### Task goal
Each entry must be reproduced precisely as it stands.

(Items listed in a dataset)
########

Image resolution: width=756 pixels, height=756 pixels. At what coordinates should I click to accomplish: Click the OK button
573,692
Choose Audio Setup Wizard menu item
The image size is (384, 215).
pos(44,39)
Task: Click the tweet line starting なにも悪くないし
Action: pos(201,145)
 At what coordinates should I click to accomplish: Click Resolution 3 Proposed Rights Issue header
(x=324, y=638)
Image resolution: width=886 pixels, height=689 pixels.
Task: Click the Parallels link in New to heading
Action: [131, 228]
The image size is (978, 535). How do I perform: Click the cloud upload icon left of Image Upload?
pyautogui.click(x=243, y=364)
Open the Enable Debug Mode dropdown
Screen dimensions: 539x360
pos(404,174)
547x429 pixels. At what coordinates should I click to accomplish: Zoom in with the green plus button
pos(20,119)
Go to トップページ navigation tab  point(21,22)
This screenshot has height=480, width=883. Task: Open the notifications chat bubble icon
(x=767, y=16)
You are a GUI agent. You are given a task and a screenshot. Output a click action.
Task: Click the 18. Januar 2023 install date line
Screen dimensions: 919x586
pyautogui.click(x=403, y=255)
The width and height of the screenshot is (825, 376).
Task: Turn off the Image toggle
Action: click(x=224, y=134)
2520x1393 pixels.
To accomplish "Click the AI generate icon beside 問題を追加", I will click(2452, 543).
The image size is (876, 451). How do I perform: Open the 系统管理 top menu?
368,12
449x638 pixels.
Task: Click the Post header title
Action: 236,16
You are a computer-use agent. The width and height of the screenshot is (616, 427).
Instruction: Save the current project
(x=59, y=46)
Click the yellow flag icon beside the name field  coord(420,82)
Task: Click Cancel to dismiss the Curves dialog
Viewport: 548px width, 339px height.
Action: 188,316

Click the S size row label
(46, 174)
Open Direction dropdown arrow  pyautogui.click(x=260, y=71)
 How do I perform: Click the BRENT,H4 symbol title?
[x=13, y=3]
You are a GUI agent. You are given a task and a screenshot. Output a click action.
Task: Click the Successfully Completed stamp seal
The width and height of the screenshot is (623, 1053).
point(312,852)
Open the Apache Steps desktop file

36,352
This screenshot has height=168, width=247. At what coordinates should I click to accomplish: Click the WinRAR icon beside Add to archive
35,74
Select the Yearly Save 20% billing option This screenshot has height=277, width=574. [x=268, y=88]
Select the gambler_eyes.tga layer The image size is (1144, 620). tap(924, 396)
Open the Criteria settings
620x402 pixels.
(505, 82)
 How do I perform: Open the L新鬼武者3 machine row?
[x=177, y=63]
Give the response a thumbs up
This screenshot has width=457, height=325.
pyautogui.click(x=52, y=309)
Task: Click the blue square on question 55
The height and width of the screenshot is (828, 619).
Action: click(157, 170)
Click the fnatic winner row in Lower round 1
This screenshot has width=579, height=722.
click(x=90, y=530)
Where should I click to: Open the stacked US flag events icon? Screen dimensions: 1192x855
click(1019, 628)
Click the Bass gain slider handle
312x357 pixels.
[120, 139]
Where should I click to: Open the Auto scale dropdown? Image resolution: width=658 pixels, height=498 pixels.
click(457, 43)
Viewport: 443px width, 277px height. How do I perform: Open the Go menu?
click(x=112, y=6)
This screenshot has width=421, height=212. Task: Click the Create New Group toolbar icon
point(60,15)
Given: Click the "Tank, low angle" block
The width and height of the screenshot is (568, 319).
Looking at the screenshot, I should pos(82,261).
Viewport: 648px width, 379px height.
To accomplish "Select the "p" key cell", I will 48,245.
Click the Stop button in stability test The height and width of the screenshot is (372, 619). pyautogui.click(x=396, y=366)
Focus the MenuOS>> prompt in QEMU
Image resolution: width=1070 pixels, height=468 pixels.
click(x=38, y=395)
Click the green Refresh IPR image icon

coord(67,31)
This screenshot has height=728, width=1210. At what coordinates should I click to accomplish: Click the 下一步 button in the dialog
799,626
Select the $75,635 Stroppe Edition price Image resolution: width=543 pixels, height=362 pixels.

########

### Written response
Image resolution: width=756 pixels, height=756 pixels. At what coordinates should I click to accomplish: Click the OK button
573,692
Choose Audio Setup Wizard menu item
The image size is (384, 215).
pos(44,39)
Task: Click the tweet line starting なにも悪くないし
Action: pos(201,145)
 At what coordinates should I click to accomplish: Click Resolution 3 Proposed Rights Issue header
(x=324, y=638)
Image resolution: width=886 pixels, height=689 pixels.
Task: Click the Parallels link in New to heading
Action: [131, 228]
The image size is (978, 535). How do I perform: Click the cloud upload icon left of Image Upload?
pyautogui.click(x=243, y=364)
Open the Enable Debug Mode dropdown
Screen dimensions: 539x360
pos(404,174)
547x429 pixels. At what coordinates should I click to accomplish: Zoom in with the green plus button
pos(20,119)
Go to トップページ navigation tab  point(21,22)
This screenshot has height=480, width=883. Task: Open the notifications chat bubble icon
(x=767, y=16)
You are a GUI agent. You are given a task and a screenshot. Output a click action.
Task: Click the 18. Januar 2023 install date line
Screen dimensions: 919x586
pyautogui.click(x=403, y=255)
The width and height of the screenshot is (825, 376).
Task: Turn off the Image toggle
Action: click(x=224, y=134)
2520x1393 pixels.
To accomplish "Click the AI generate icon beside 問題を追加", I will click(2452, 543).
The image size is (876, 451). How do I perform: Open the 系统管理 top menu?
368,12
449x638 pixels.
Task: Click the Post header title
Action: 236,16
You are a computer-use agent. The width and height of the screenshot is (616, 427).
Instruction: Save the current project
(x=59, y=46)
Click the yellow flag icon beside the name field  coord(420,82)
Task: Click Cancel to dismiss the Curves dialog
Viewport: 548px width, 339px height.
Action: 188,316

Click the S size row label
(46, 174)
Open Direction dropdown arrow  pyautogui.click(x=260, y=71)
 How do I perform: Click the BRENT,H4 symbol title?
[x=13, y=3]
You are a GUI agent. You are given a task and a screenshot. Output a click action.
Task: Click the Successfully Completed stamp seal
The width and height of the screenshot is (623, 1053).
point(312,852)
Open the Apache Steps desktop file

36,352
This screenshot has height=168, width=247. At what coordinates should I click to accomplish: Click the WinRAR icon beside Add to archive
35,74
Select the Yearly Save 20% billing option This screenshot has height=277, width=574. [x=268, y=88]
Select the gambler_eyes.tga layer The image size is (1144, 620). tap(924, 396)
Open the Criteria settings
620x402 pixels.
(505, 82)
 How do I perform: Open the L新鬼武者3 machine row?
[x=177, y=63]
Give the response a thumbs up
This screenshot has width=457, height=325.
pyautogui.click(x=52, y=309)
Task: Click the blue square on question 55
The height and width of the screenshot is (828, 619).
Action: click(157, 170)
Click the fnatic winner row in Lower round 1
This screenshot has width=579, height=722.
click(x=90, y=530)
Where should I click to: Open the stacked US flag events icon? Screen dimensions: 1192x855
click(1019, 628)
Click the Bass gain slider handle
312x357 pixels.
[120, 139]
Where should I click to: Open the Auto scale dropdown? Image resolution: width=658 pixels, height=498 pixels.
click(457, 43)
Viewport: 443px width, 277px height. How do I perform: Open the Go menu?
click(x=112, y=6)
This screenshot has width=421, height=212. Task: Click the Create New Group toolbar icon
point(60,15)
Given: Click the "Tank, low angle" block
The width and height of the screenshot is (568, 319).
Looking at the screenshot, I should pos(82,261).
Viewport: 648px width, 379px height.
To accomplish "Select the "p" key cell", I will 48,245.
Click the Stop button in stability test The height and width of the screenshot is (372, 619). pyautogui.click(x=396, y=366)
Focus the MenuOS>> prompt in QEMU
Image resolution: width=1070 pixels, height=468 pixels.
click(x=38, y=395)
Click the green Refresh IPR image icon

coord(67,31)
This screenshot has height=728, width=1210. At what coordinates should I click to accomplish: Click the 下一步 button in the dialog
799,626
Select the $75,635 Stroppe Edition price Image resolution: width=543 pixels, height=362 pixels.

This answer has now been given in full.